Top of Data extracts

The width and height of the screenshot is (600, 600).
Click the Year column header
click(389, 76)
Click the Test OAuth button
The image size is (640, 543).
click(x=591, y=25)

Bottom of Data extracts

→ **What you should do**
Each record must be output exactly, with none omitted.

→ **Result for this task**
The width and height of the screenshot is (600, 600).
Click the Year column header
click(389, 76)
Click the Test OAuth button
The image size is (640, 543).
click(x=591, y=25)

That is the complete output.